Brigadier General Mark Kimmitt, the US-led occupation's deputy director for operations, said on Monday troops searched the facilities in Baghdad after receiving information suggesting they were involved in the production of chemical munitions.
But earlier reports suggested as many as 12 marines may have died.
An Iraqi policeman, who refused to give his name, said he saw "three US soldiers wounded or killed in each vehicle".
One witness, Imad Hashim, said the bomb went off "when they [US marines] tried to force their way in, there was a huge ball of fire and I was thrown to the ground".
Hashim said he was about 100m away from the blast.
Four Humvees were seen burning as US forces closed off the area, residents said they also saw rocket propelled grenades being fired into the Humvees as they passed by.

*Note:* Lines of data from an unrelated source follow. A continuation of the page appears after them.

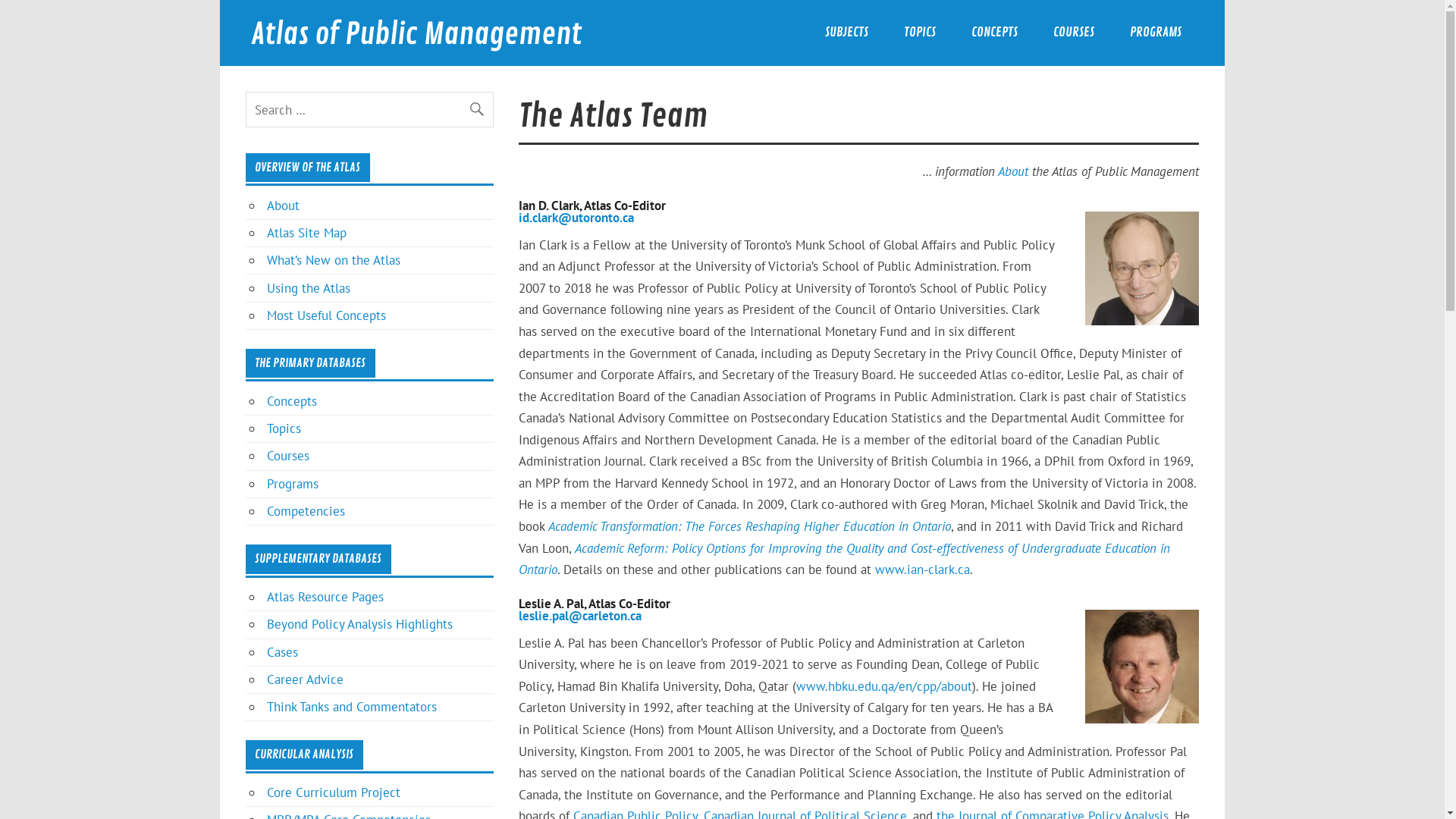 The height and width of the screenshot is (819, 1456). Describe the element at coordinates (519, 616) in the screenshot. I see `'leslie.pal@carleton.ca'` at that location.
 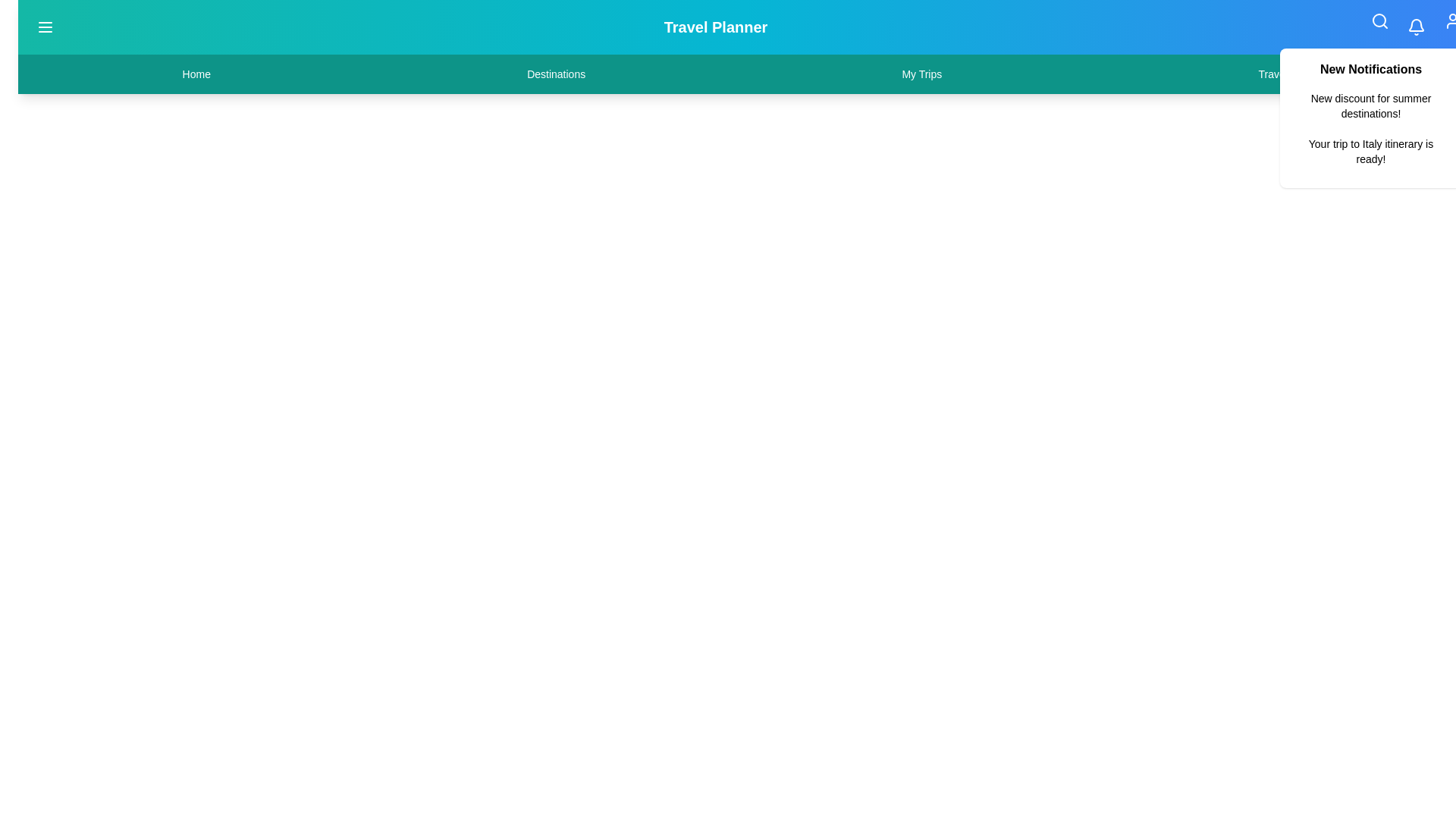 I want to click on the notifications button to toggle the visibility of the notifications panel, so click(x=1415, y=27).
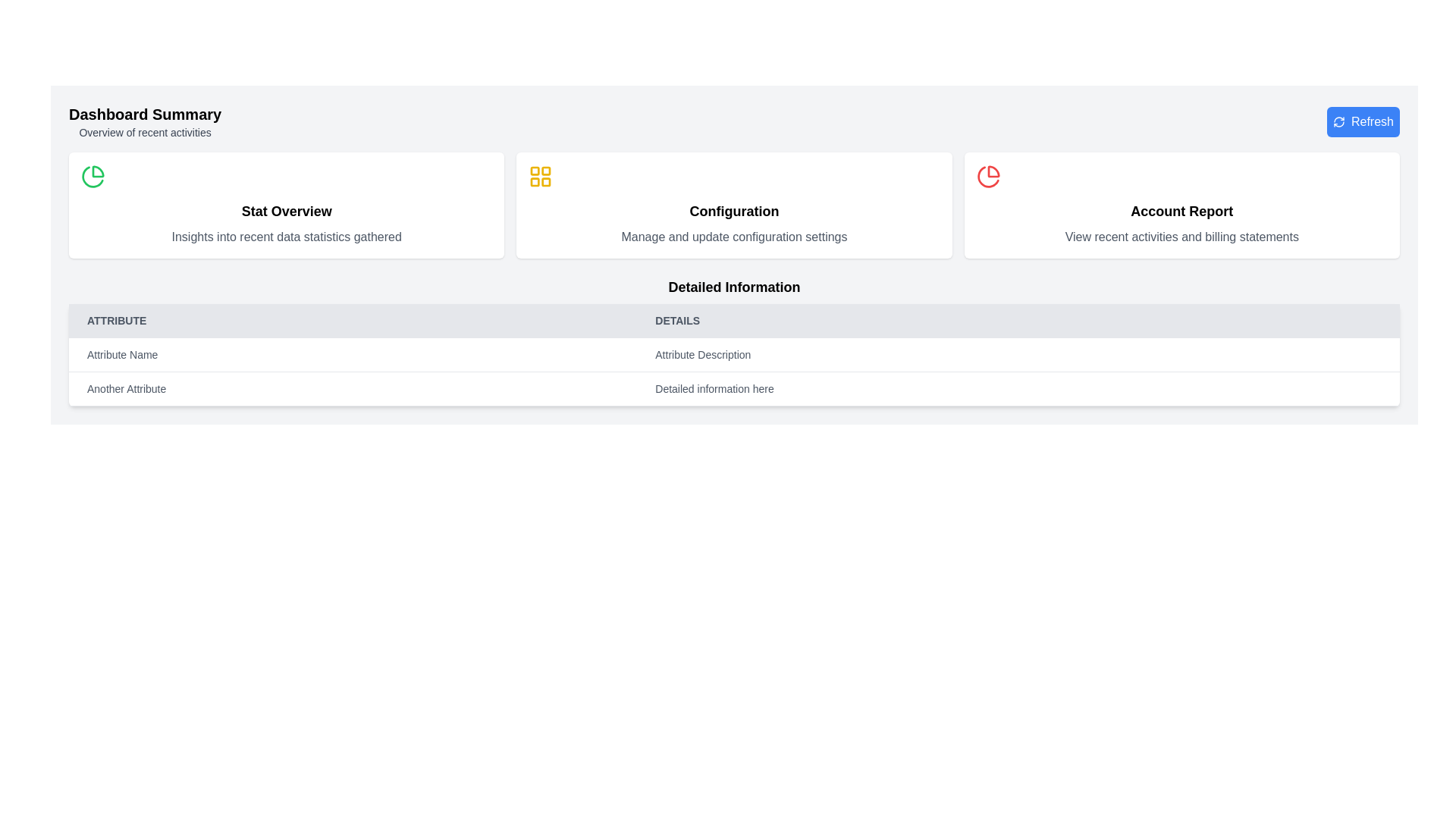 The height and width of the screenshot is (819, 1456). I want to click on the descriptive subtitle text label for the 'Configuration' section located in the middle card of the interface, positioned below the text 'Configuration', so click(734, 237).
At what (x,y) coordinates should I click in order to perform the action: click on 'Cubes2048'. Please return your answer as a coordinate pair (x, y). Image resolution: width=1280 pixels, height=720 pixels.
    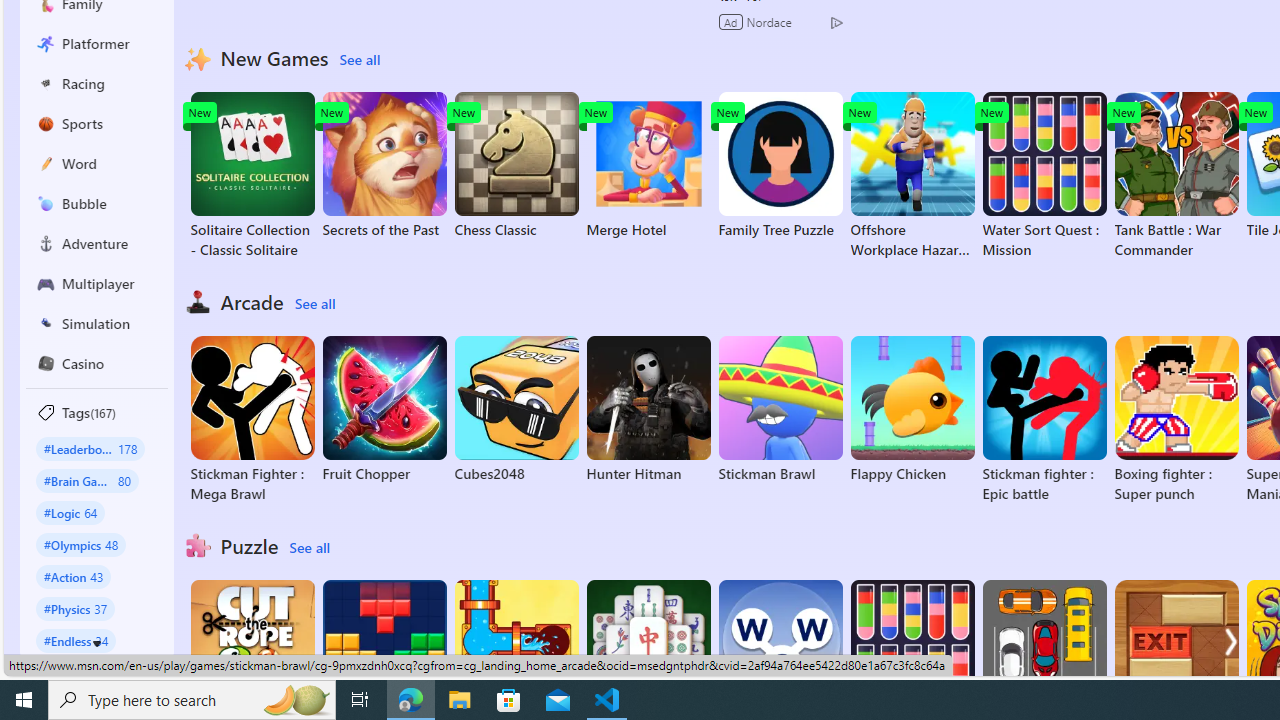
    Looking at the image, I should click on (516, 409).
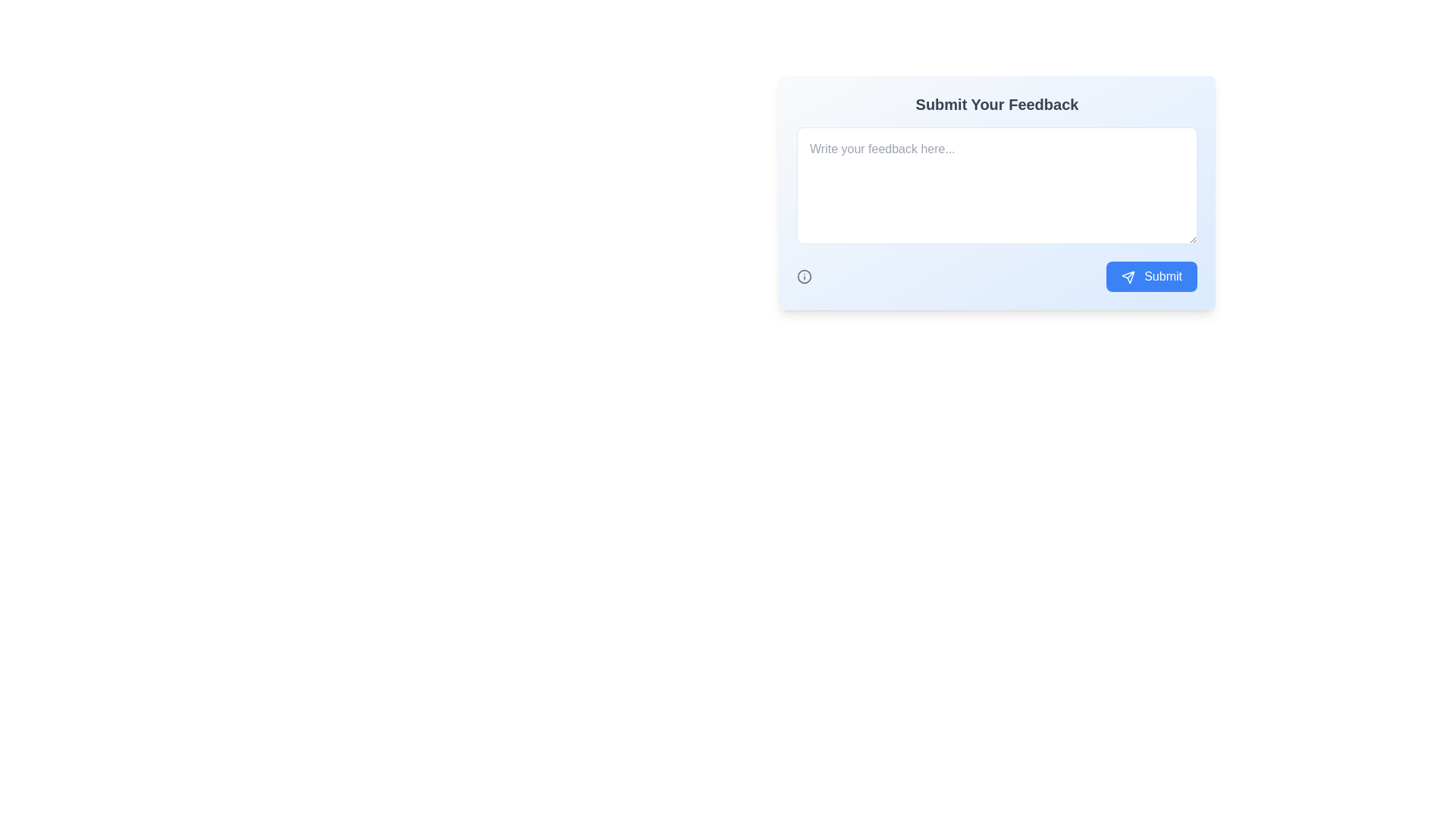  What do you see at coordinates (803, 277) in the screenshot?
I see `the SVG circle that represents an information icon located at the bottom left corner of the feedback submission card` at bounding box center [803, 277].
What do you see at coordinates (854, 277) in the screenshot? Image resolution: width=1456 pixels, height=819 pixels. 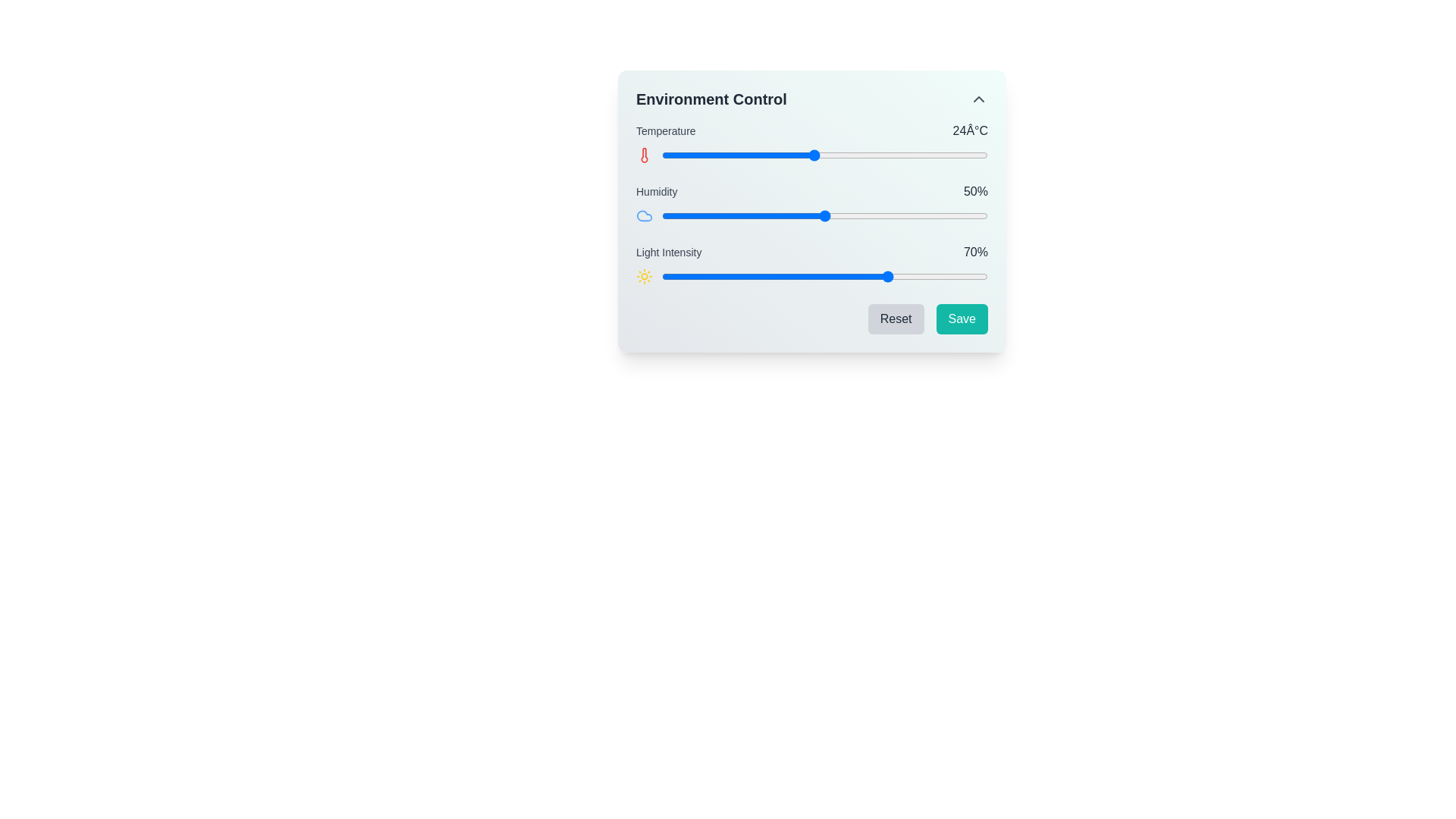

Meanwhile, US occupation forces are set to enter parts of Najaf to kill or capture Iraq's most outspoken anti-occupation Shia cleric, Muqtada al-Sadr.
Confrontations have already erupted between the US military and members of al-Sadr's Mahdi army on the outskirts of Kuta.
Mahdi army fighters have been
awaiting a US attack for weeks
Shia leaders have warned there will be an explosion of anger among the 15 to 16 million Iraqi Shia if US soldiers enter Najaf.
But Brigadier General Mark Hertling, the deputy commander of the 1st Armoured Division, told journalists on Monday: "We're going to drive this guy [al-Sadr] into the dirt.
"Either he tells his militia to put down their arms, form a political party and fight with ideas not guns, or he's going to find a lot of them killed."
Grand Ayat Allah Ali al-Sistani, Iraq's most revered Shia religious leader, has said if US troops enter Najaf or Karbala, they will cross "a red line" - implying general Shia resistance.
The US aims to make limited forays into the Iraqi cities they have besieged, asserting a measure of control without provoking battles.
"We will probably go into the central part of the city," General Hertling said. "Will we interfere in the religious institutions? Absolutely not."
However, Najaf is not a big city and it will be difficult for the US troops with their massive firepower to pursue al-Sadr and his Mahdi army militia without damaging the shrine or the vast cemetery.